## Text section
— Begin —
EDITOR’S NOTE: In response to repeated urging by La Cieca (left), Our Own Dawn Fatale (right) has devised a “to do” list for the benefit of Met management, assuming the company makes it out of this summer alive. The listicle follows the jump.

Turn the Met Around

  1. Dream Big. Ambitious programming will excite the audience and the company. Endless runs of Aida, Boheme, and Carmen will have everyone in the doldrums. (PS: “Ambitious” doesn’t have to mean “expensive.”)
  2. Experiment. The next few seasons have to include experiments in terms of venue, timing, pricing, and repertoire to see what brings in the new audience the Met needs and deserves. The new contracts have to allow for flexibility.
  3. Create More Content Unique to the Met: Shared productions are budget-friendly, but there need to be more great productions that can only be seen at the Met—particularly of operas that are closely associated with the company like the Wagner works. Do this, even if this means cutting back slightly on the numbers of new productions.
  4. Kill the Five-Year Plan. The Met hires more major artists for more performances than any other company on earth. That means the Met can take the lead in doing away with this unimaginative and wasteful method of programming. Plan as if your next season were your last unless it goes really, really well.
  5. Show Your Math. If you are going to take out a full page ad in the Times, then provide the math to…
  6. Show Your Forecast. Share your high-level plan. If the Met is beginning an endowment campaign, share your high-level plan. There will be unprecedented demands on donors over the next few seasons, so you have to be transparent and honest if you want them to keep opening their checkbooks.
— End —
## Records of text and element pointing
— Begin —
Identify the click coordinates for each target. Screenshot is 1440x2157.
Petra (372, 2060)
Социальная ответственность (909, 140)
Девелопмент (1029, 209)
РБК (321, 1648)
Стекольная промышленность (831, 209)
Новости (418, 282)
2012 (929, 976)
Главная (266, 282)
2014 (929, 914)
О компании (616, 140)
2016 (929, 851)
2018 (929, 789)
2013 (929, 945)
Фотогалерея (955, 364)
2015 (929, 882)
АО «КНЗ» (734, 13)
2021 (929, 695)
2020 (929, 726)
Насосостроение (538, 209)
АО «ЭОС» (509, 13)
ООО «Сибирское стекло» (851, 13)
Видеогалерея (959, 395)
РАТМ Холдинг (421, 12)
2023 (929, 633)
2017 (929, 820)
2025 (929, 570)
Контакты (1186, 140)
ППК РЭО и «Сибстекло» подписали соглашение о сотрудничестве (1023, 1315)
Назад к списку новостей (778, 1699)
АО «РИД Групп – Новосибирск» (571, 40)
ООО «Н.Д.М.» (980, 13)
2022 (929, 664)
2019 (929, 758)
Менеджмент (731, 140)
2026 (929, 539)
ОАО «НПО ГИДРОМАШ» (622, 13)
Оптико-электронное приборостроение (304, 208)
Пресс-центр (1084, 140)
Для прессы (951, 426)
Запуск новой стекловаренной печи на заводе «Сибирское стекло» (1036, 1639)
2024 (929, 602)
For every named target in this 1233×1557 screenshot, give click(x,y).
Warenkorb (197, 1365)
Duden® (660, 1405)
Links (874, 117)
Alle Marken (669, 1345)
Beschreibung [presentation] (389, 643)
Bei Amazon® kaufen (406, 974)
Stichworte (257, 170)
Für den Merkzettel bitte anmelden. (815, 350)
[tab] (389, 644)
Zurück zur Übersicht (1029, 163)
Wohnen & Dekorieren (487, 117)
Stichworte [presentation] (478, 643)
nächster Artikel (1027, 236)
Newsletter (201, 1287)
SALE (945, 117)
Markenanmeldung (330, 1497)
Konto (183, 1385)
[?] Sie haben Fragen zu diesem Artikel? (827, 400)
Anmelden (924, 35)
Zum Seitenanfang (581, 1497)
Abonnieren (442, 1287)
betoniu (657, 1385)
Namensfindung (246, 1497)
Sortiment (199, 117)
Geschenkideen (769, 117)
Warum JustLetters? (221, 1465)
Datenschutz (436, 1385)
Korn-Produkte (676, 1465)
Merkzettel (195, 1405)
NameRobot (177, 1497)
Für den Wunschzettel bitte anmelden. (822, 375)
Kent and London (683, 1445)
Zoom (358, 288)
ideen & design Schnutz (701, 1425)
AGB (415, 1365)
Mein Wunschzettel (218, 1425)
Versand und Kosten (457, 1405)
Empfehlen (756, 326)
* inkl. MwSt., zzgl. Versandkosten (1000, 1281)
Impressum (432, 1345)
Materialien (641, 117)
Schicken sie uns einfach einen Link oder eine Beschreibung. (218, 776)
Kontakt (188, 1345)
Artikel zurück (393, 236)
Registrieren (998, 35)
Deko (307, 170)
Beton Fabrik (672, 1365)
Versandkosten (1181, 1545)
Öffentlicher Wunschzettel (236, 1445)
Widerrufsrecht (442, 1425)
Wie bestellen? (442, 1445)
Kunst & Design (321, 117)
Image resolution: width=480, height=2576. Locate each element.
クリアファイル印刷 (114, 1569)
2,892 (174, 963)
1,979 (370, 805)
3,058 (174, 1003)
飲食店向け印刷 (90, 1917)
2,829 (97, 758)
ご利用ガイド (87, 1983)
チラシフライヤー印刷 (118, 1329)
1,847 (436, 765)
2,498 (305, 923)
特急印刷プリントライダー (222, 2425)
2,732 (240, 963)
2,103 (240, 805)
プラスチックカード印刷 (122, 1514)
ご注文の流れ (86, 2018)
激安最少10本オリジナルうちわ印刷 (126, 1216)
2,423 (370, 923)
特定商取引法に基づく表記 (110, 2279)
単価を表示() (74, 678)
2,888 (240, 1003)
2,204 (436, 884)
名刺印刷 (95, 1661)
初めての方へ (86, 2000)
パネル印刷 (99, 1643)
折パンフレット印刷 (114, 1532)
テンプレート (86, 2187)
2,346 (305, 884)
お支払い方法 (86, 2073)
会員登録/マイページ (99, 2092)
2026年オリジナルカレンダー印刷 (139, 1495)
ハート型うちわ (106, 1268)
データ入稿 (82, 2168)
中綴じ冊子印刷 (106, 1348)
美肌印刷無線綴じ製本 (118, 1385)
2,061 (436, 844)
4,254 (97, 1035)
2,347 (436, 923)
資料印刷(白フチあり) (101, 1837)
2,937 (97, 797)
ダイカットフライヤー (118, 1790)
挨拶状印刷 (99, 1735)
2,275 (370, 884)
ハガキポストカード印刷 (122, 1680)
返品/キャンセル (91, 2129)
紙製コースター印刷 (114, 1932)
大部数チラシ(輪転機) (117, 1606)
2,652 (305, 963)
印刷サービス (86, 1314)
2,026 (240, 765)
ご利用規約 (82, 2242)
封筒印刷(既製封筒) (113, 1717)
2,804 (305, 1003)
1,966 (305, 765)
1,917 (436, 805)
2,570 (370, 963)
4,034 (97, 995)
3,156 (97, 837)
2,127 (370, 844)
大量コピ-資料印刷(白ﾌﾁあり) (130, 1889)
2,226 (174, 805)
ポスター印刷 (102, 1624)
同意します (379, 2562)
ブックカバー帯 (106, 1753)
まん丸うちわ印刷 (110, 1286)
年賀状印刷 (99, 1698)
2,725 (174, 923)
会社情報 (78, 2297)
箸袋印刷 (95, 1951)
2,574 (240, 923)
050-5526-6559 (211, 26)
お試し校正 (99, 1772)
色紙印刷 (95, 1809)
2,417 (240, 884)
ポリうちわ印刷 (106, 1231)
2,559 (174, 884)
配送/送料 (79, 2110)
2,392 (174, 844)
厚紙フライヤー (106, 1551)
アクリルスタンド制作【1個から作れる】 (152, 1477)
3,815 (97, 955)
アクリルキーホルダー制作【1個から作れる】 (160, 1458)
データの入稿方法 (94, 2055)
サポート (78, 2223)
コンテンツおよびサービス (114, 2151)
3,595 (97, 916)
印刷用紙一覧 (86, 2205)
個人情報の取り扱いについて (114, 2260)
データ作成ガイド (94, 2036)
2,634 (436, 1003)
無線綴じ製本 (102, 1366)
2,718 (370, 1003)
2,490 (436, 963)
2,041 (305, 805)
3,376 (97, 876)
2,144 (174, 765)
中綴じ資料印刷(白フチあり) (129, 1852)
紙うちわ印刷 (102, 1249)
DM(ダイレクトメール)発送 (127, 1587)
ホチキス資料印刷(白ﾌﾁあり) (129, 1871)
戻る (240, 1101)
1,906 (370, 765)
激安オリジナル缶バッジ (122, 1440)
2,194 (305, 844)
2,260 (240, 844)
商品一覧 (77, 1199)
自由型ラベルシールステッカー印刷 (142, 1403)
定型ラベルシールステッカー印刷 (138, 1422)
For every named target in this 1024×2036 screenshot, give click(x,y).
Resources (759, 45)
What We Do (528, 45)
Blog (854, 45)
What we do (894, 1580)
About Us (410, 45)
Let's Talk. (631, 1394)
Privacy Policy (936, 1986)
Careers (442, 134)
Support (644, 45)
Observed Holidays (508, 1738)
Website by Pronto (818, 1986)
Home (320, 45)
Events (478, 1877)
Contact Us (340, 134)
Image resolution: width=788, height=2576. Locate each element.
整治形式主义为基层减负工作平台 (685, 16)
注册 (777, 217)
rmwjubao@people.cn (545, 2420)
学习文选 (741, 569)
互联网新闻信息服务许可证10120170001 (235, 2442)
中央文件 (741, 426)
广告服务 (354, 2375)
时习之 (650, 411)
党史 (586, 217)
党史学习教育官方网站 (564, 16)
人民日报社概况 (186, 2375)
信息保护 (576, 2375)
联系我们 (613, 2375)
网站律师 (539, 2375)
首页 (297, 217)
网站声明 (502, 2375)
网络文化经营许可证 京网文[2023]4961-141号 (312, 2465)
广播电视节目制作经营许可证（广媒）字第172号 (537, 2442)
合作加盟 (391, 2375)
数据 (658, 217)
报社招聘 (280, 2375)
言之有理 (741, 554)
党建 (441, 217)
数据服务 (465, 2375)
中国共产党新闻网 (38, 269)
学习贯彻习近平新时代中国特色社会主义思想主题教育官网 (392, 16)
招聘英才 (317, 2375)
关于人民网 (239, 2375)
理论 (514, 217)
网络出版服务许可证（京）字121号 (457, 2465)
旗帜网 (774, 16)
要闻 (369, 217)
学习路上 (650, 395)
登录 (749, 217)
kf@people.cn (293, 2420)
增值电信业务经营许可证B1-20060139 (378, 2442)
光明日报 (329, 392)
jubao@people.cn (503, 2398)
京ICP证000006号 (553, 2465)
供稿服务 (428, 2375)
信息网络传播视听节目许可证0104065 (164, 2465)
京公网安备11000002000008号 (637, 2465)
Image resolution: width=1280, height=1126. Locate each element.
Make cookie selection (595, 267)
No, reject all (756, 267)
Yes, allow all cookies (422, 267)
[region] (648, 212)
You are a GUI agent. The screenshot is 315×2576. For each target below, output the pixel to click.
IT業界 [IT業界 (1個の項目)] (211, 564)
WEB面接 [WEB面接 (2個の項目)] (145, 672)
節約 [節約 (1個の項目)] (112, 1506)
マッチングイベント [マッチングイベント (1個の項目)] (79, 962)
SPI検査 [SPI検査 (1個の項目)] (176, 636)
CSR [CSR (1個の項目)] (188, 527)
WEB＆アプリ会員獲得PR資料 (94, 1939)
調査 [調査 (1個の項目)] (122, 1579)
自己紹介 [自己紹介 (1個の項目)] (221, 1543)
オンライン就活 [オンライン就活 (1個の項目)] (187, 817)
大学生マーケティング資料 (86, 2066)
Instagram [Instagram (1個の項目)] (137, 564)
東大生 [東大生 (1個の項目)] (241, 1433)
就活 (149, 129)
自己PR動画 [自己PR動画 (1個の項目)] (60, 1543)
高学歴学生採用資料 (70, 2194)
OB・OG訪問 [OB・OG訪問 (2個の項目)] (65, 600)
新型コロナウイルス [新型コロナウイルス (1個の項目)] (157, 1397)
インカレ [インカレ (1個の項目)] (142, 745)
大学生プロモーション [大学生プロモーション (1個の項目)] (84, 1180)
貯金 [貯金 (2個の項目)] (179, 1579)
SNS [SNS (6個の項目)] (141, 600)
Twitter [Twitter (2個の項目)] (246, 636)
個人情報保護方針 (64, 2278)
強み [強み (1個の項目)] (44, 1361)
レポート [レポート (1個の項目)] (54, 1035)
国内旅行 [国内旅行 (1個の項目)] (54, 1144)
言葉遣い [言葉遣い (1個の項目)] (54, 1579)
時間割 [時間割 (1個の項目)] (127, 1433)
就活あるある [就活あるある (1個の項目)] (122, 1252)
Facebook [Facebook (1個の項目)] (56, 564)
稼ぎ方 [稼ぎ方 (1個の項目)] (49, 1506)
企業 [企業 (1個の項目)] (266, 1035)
— End —
## Direction 1
Output the passage of the Met to-do list from "3. Create More" to "of new productions.", copied word for word.
## Direction 2
In the Met to-do list, which operas are named as closely associated with the company?

## Exercise solution 1
3. Create More Content Unique to the Met: Shared productions are budget-friendly, but there need to be more great productions that can only be seen at the Met—particularly of operas that are closely associated with the company like the Wagner works. Do this, even if this means cutting back slightly on the numbers of new productions.

## Exercise solution 2
The Wagner works.